昨日の深夜に、映画「シャイニング」が放送されたらしい。

「シャイニング」の原作者スティーブン・キングは、東野圭吾と同じくらい、映像化とセットで有名な作家なんだと思う。

でも、小説を読む度に、途中のご都合主義的な話の展開に、肌が合わなくて、読み終わってから人に勧めようとは思えなかった。

何の因果か、ラストを改変されて映像化された作品である「シャイニング」「ミスト」「IT」は映画がとても売れた。どれも、そういうご都合主義的な要素を無くしたラストだったと思う。

「シャイニング」は、「本当に怖いのはいちばん身近な人間」ともいいたげな、救いようのない現実を突きつけてくる。

それは、どこにでもあるような仕事のプレッシャーや孤独が人を狂わせ、最も身近で、そして手を出しやすい家族にその狂気が向かう、ということだ。
そこに、超自然的なものはないし、助けてくれるヒーローも登場しない。
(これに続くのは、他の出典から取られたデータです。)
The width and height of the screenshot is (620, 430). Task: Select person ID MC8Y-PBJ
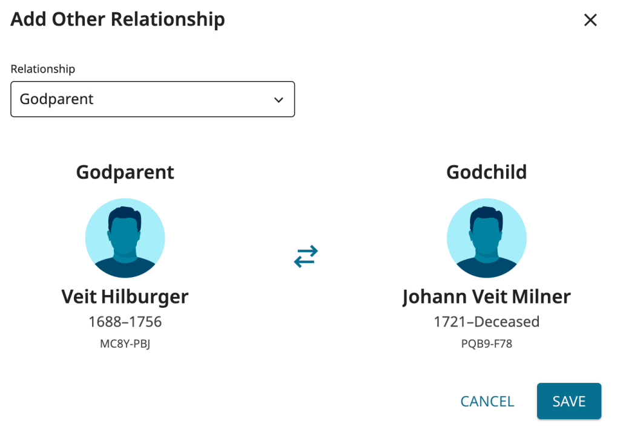[x=125, y=345]
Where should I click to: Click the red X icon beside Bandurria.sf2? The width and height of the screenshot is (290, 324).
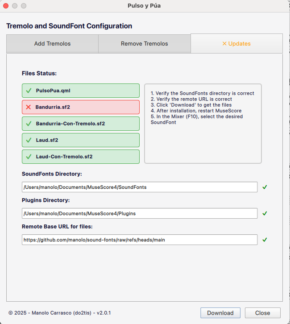pos(29,107)
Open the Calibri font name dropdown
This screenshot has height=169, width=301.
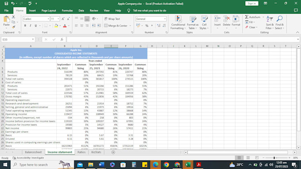point(48,19)
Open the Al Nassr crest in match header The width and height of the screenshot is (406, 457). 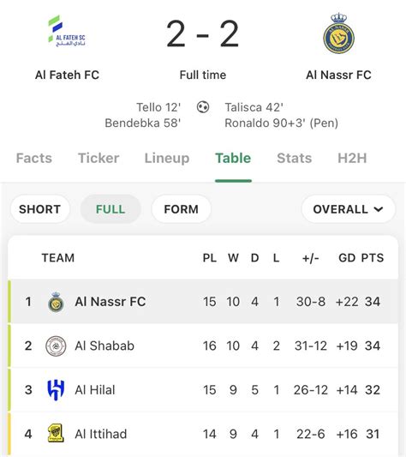(338, 33)
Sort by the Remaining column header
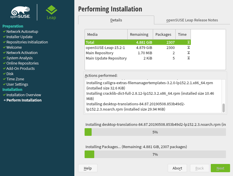Viewport: 233px width, 176px height. click(140, 34)
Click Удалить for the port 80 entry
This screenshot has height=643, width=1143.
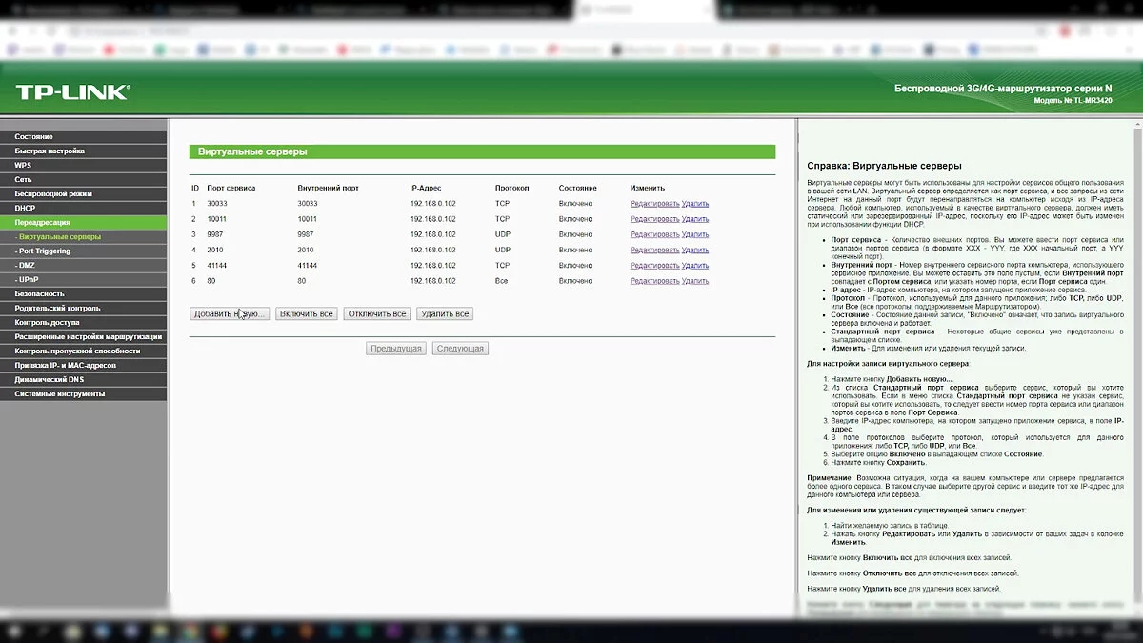tap(695, 281)

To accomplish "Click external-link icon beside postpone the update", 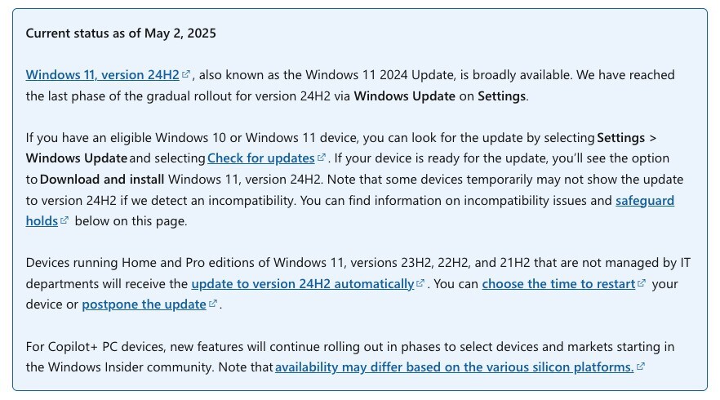I will click(x=212, y=304).
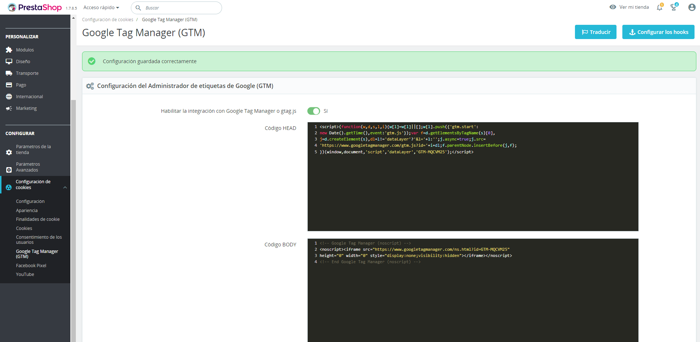Screen dimensions: 700x342
Task: Click the PrestaShop logo
Action: 35,7
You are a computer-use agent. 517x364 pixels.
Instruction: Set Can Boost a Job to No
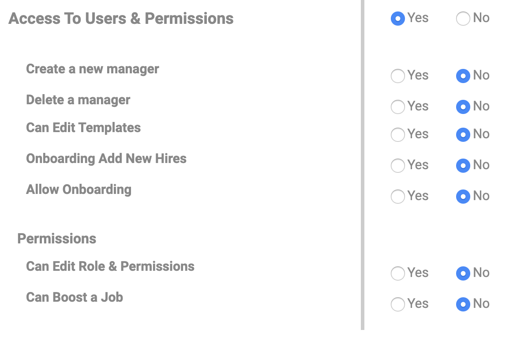463,304
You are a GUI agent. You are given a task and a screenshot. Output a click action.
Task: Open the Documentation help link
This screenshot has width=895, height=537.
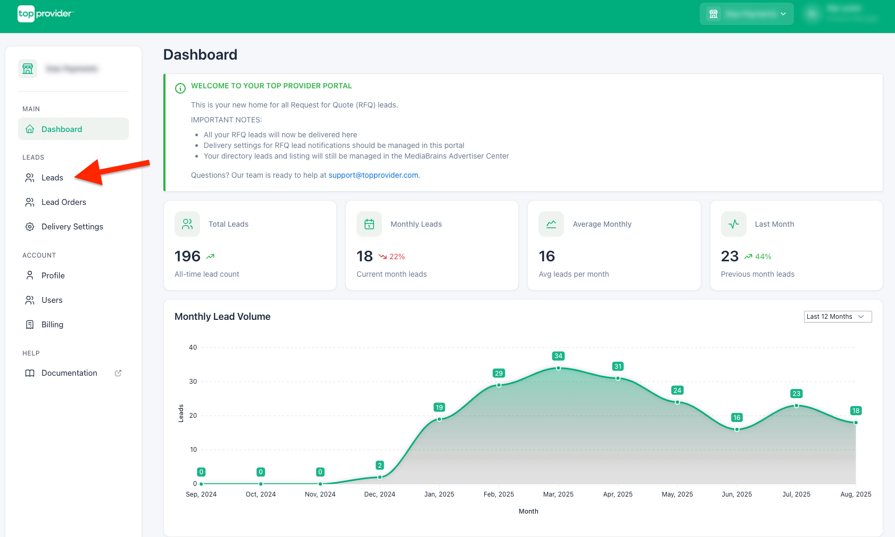(x=69, y=373)
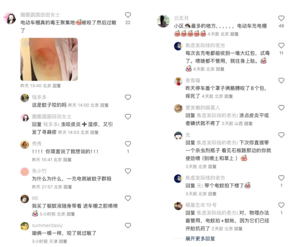
Task: Toggle like on 碳基生命19号's reply
Action: [x=281, y=205]
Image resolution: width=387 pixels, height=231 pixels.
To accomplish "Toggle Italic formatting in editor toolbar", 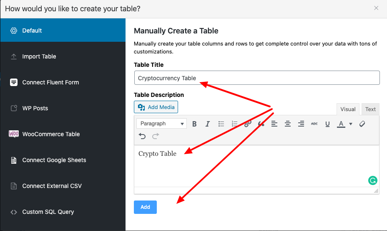I will 208,124.
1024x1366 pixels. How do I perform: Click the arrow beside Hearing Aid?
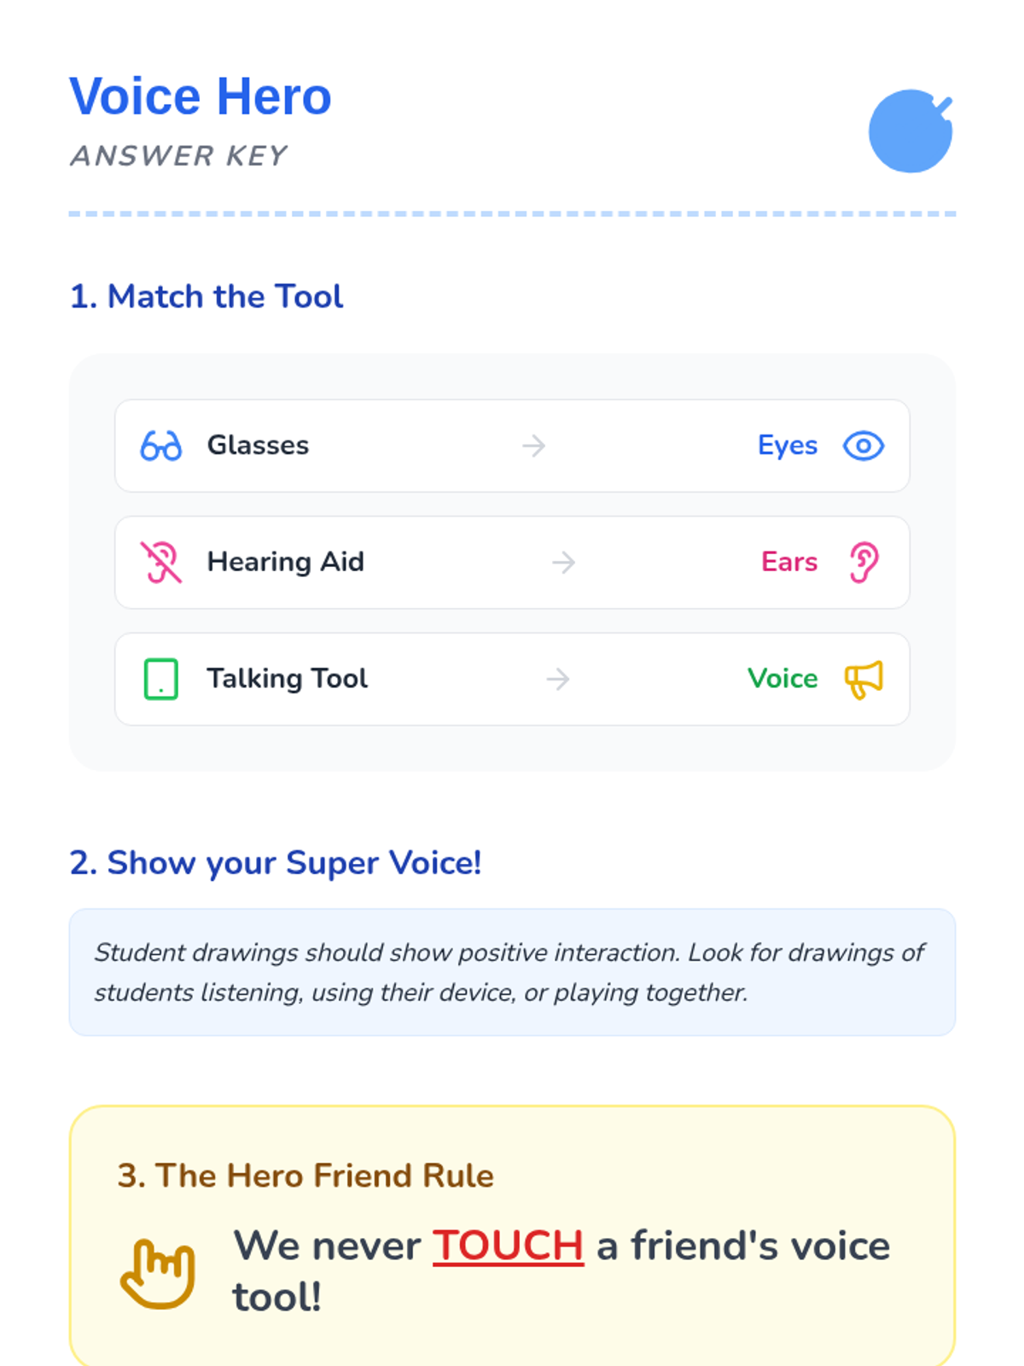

逃げ惑うのは、腕力のない女子供であって、そこに救いはない。

だから、この映画は「怖いホラー映画」ではなくて「すごく共感できる映画」だった。

状況によっては自分が加害者にも被害者にもなりえた。

ありがたいことに、主人公の妻と子供は生き残って悪夢のホテルを逃げ出してくれる。

それはちょっとした希望で、徹底的に救いのないキューブリック作品の中ではマイルドな方の映画な気がする。


ところで、この作品は逸話が多い。
たとえば、

・アル中だったスティーブン・キングが、家族に許される話を書きたくて書いた話が「シャイニング」だったのに、キューブリックに、主人公を悪霊に囚われたまま死ぬラストに改変されて、めちゃくちゃ怒った。怒りすぎて、自分で再度映像化しなおした。

・主人公が主人公の妻を斧で襲うシーンを撮るために、127回テイクを繰り返した。

・恐怖におびえる主人公の妻を撮るために、キューブリックが主人公の妻役の女優に意図的に辛く当たりまくった。

・黒人コック役の老俳優に至っては、主人公に斧で切りつけられるシーンを148回取り直させられ、他の俳優に「もうやめよう」と心配された。老俳優は、撮影後にリハビリに通うことになった。

といったところ。

原作と異なり、悪霊が、というより、閉塞した空間で孤独とプレッシャーに壊れた人間が他人を殺しまくる「人間がいちばん怖いんだよ〜」的な作品だけに、映画だけでなく、映画の裏側もバイオレンスすぎる。